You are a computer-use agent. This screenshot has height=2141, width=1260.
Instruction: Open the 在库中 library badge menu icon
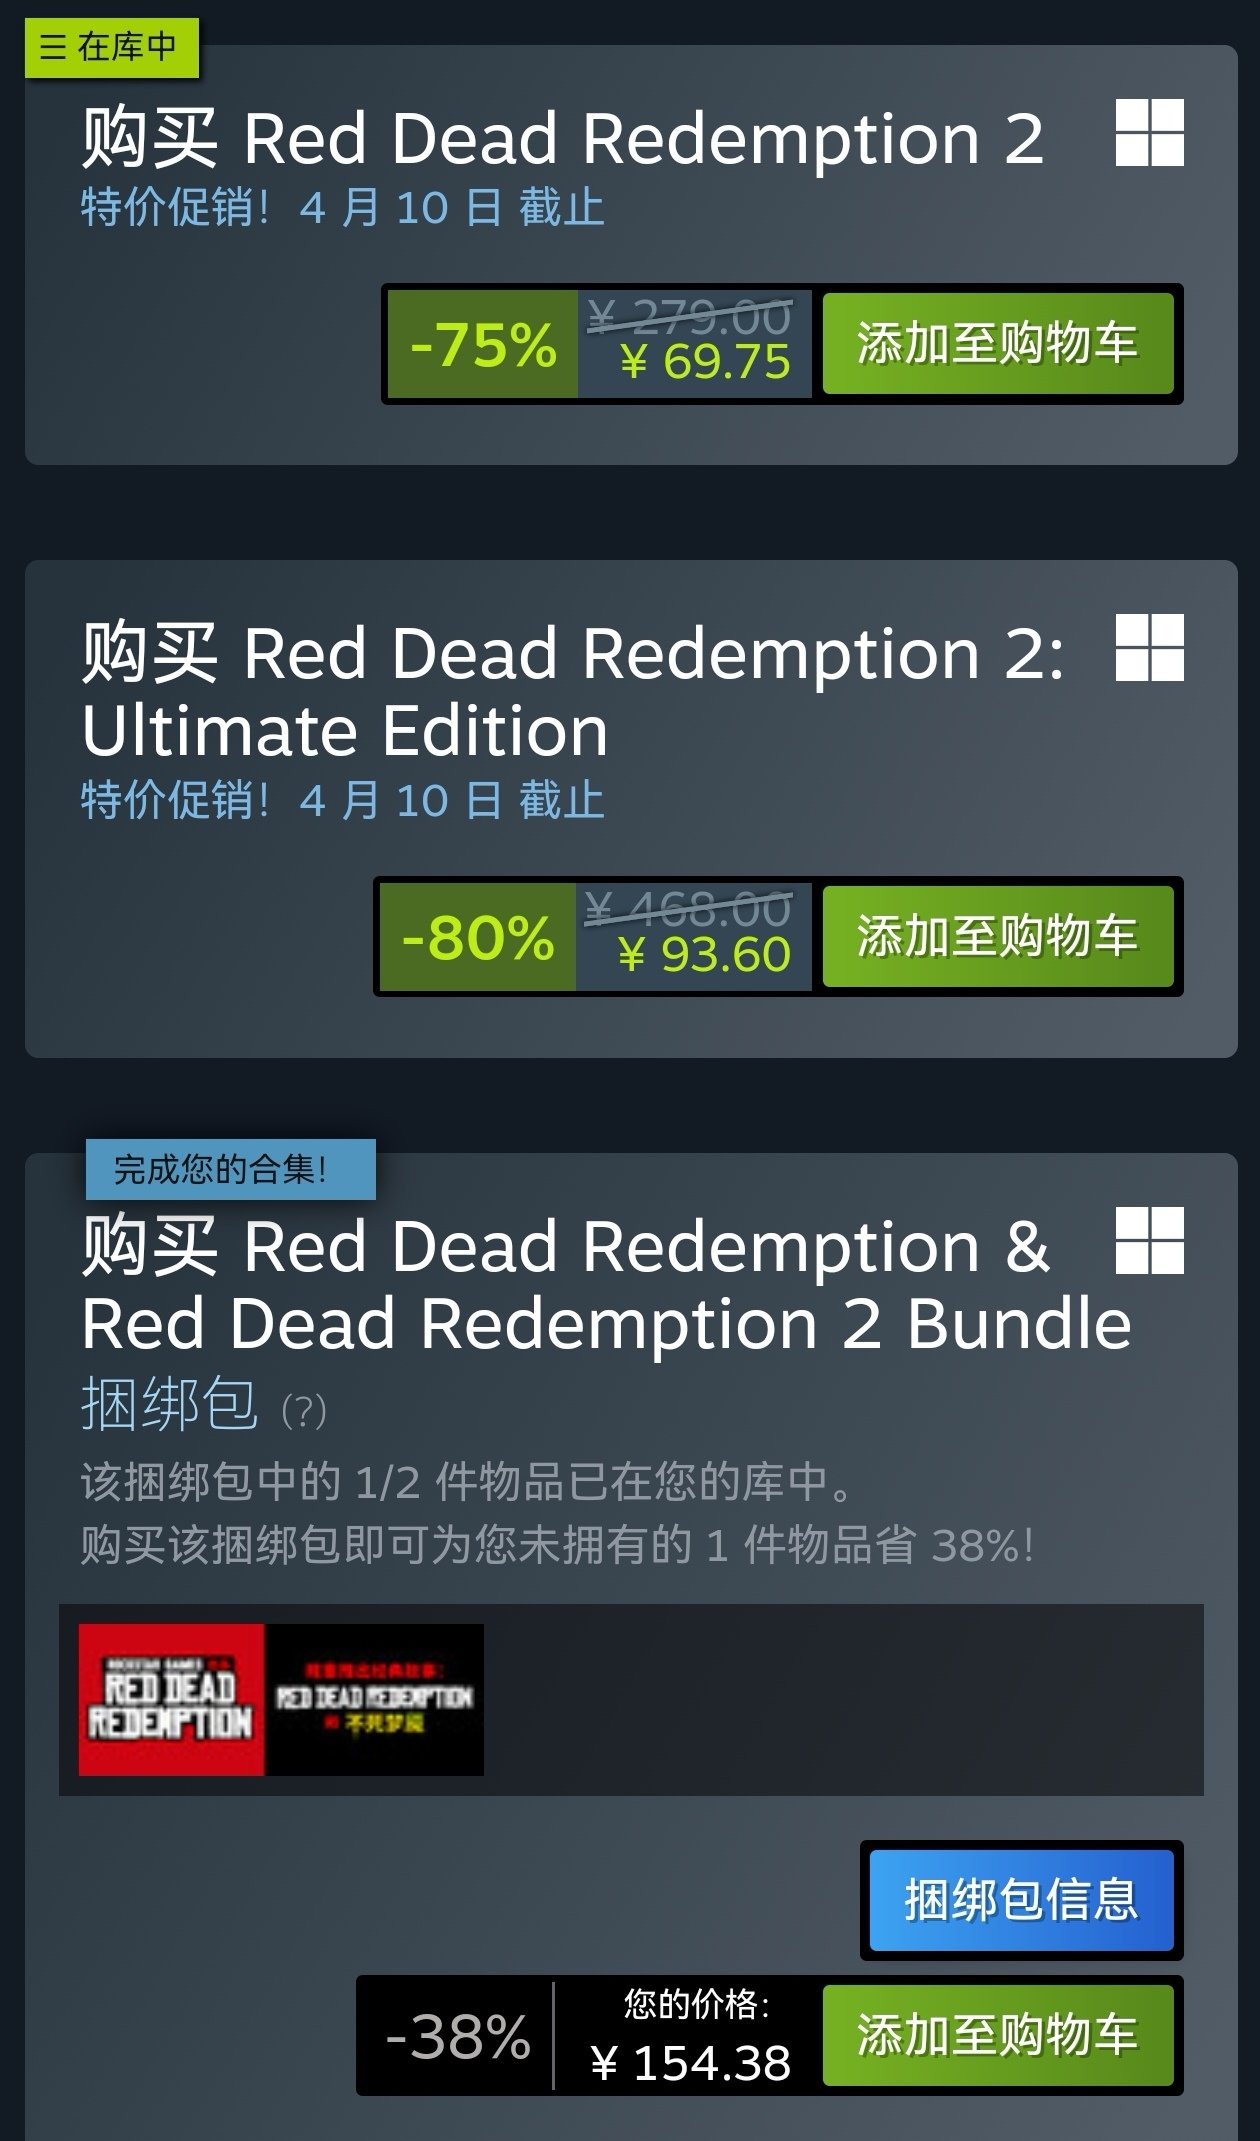pyautogui.click(x=53, y=47)
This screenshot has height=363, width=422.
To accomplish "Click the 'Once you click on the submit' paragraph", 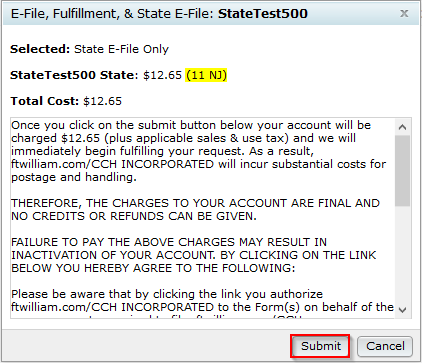I will pos(198,151).
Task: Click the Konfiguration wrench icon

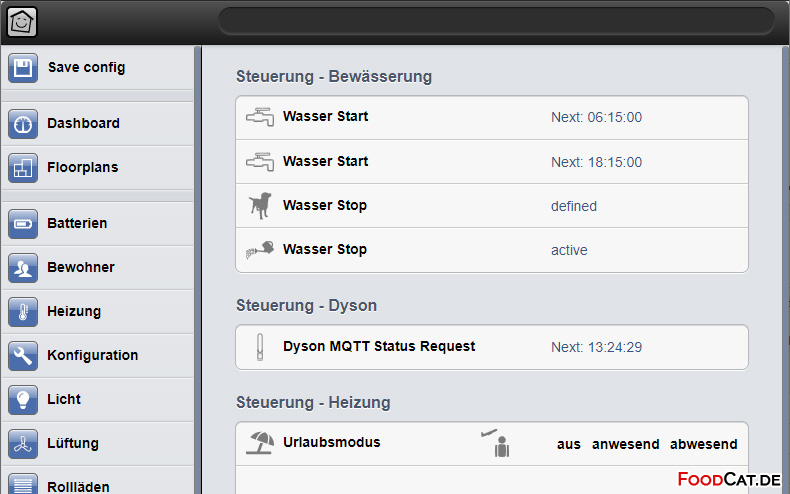Action: click(x=23, y=356)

Exercise brief:
Using the listing above, state the count of lines that include "height" and nothing else.

Your solution:
2